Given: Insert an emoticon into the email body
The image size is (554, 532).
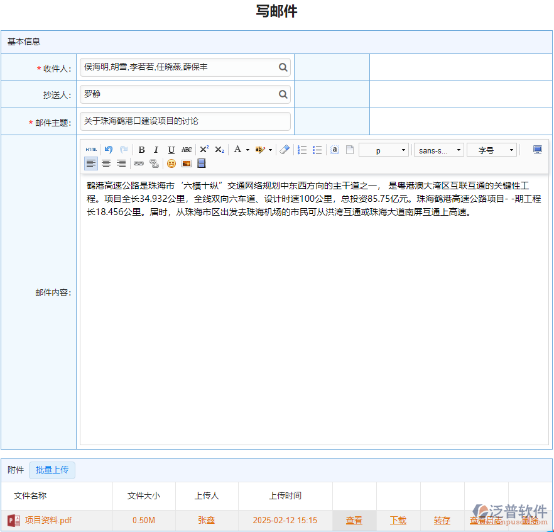Looking at the screenshot, I should (x=171, y=163).
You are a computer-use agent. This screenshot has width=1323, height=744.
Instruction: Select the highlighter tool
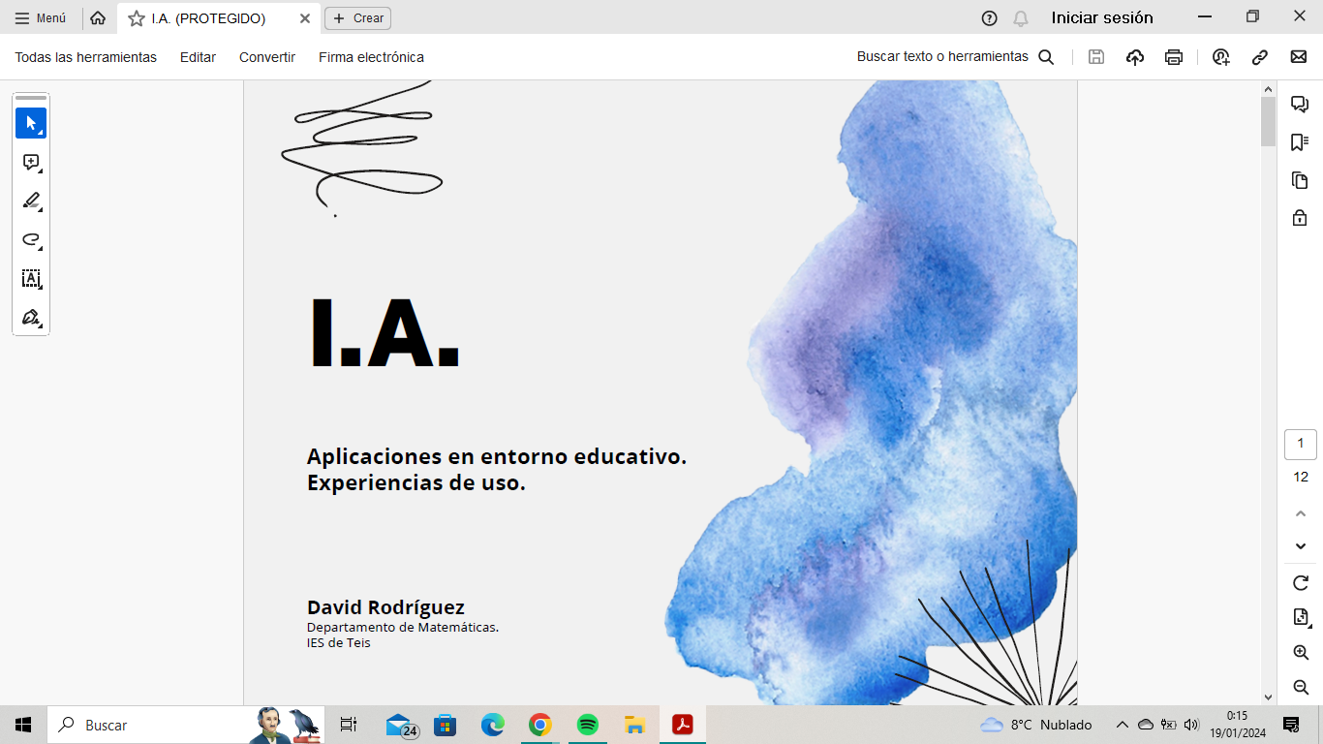(x=31, y=202)
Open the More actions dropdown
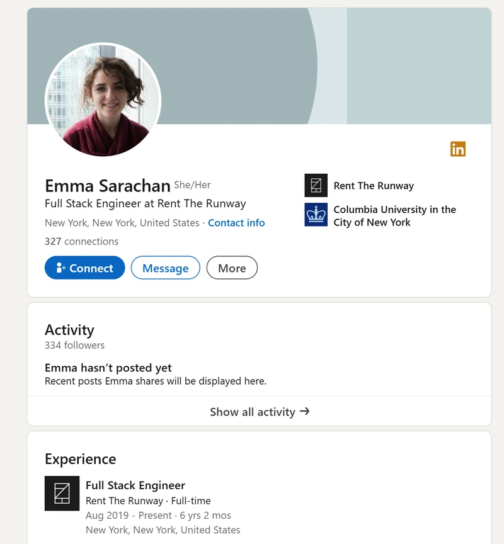Screen dimensions: 504x544 [x=232, y=268]
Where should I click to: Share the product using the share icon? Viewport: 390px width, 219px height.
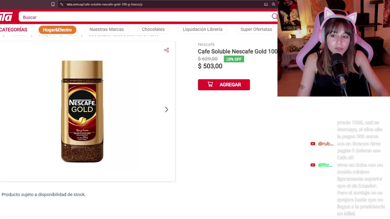[166, 50]
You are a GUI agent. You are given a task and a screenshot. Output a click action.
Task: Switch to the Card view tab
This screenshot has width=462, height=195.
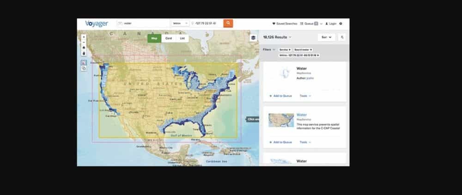[x=169, y=38]
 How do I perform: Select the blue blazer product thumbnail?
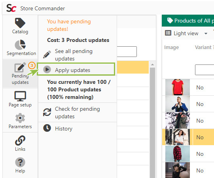coord(178,104)
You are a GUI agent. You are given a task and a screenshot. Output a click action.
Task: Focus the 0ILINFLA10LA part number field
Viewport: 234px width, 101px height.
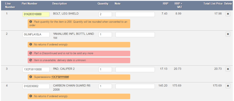click(36, 35)
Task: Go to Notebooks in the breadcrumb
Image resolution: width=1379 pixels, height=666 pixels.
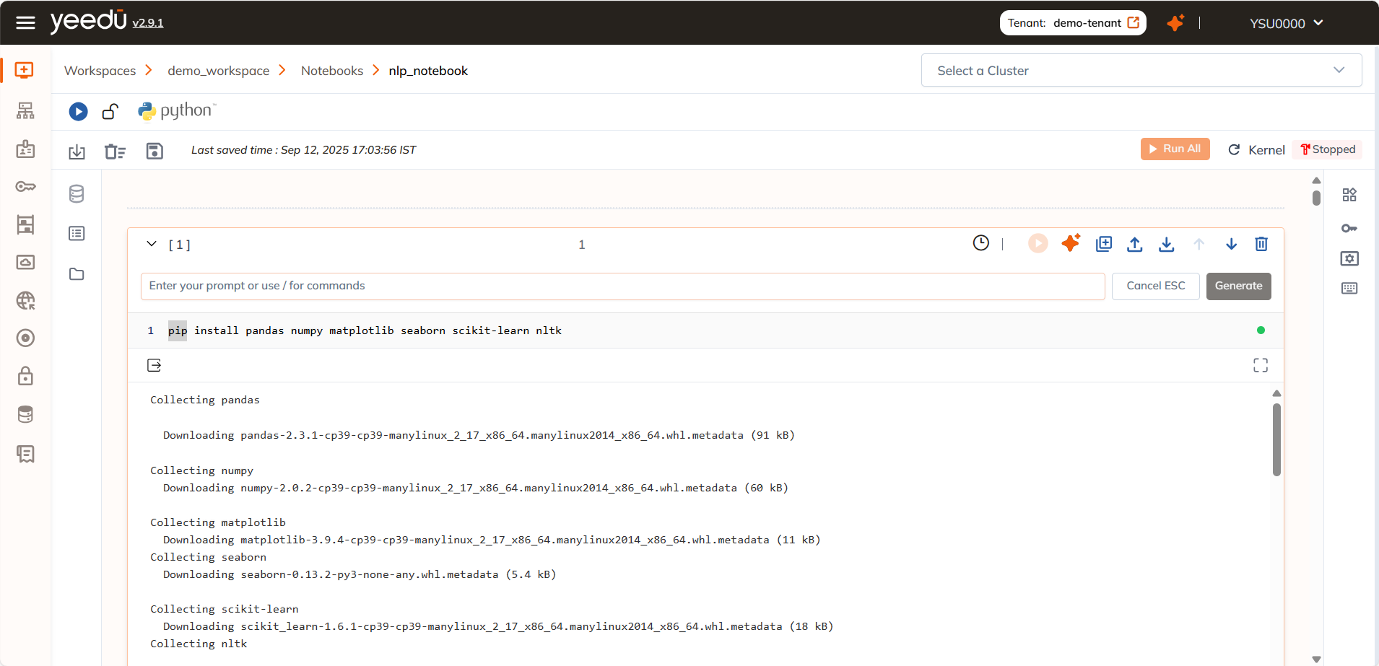Action: [x=331, y=71]
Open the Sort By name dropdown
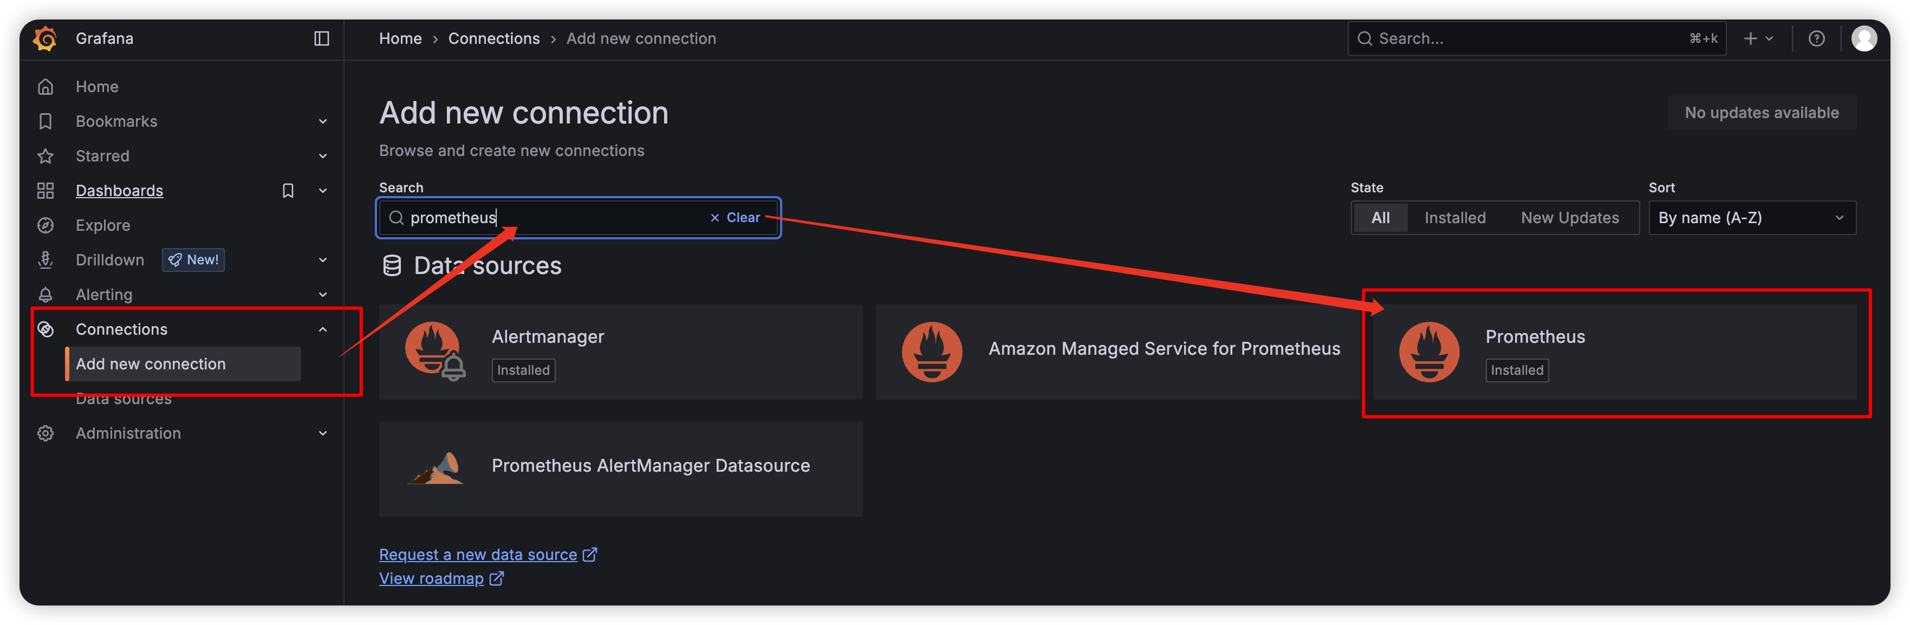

### Aim of the task
Your response must reproduce every line of the data exactly, with images omitted.

### Output for this exercise
Given: Insert an emoticon into the email body
The image size is (554, 532).
Looking at the screenshot, I should (x=171, y=163).
You are a computer-use agent. This screenshot has width=1323, height=744.
Instruction: Select the highlighter tool
(x=31, y=202)
Open the More actions dropdown
Screen dimensions: 504x544 [x=232, y=268]
Where should I click to: Share the product using the share icon? Viewport: 390px width, 219px height.
[166, 50]
You are a GUI agent. You are given a task and a screenshot. Output a click action.
Task: Switch to the Card view tab
This screenshot has width=462, height=195.
[x=169, y=38]
 How do I perform: Select the blue blazer product thumbnail?
coord(178,104)
You are a GUI agent. You are given a task and a screenshot. Output a click action.
Task: Focus the 0ILINFLA10LA part number field
Viewport: 234px width, 101px height.
click(36, 35)
Task: Go to Notebooks in the breadcrumb
Image resolution: width=1379 pixels, height=666 pixels.
Action: [x=331, y=71]
Open the Sort By name dropdown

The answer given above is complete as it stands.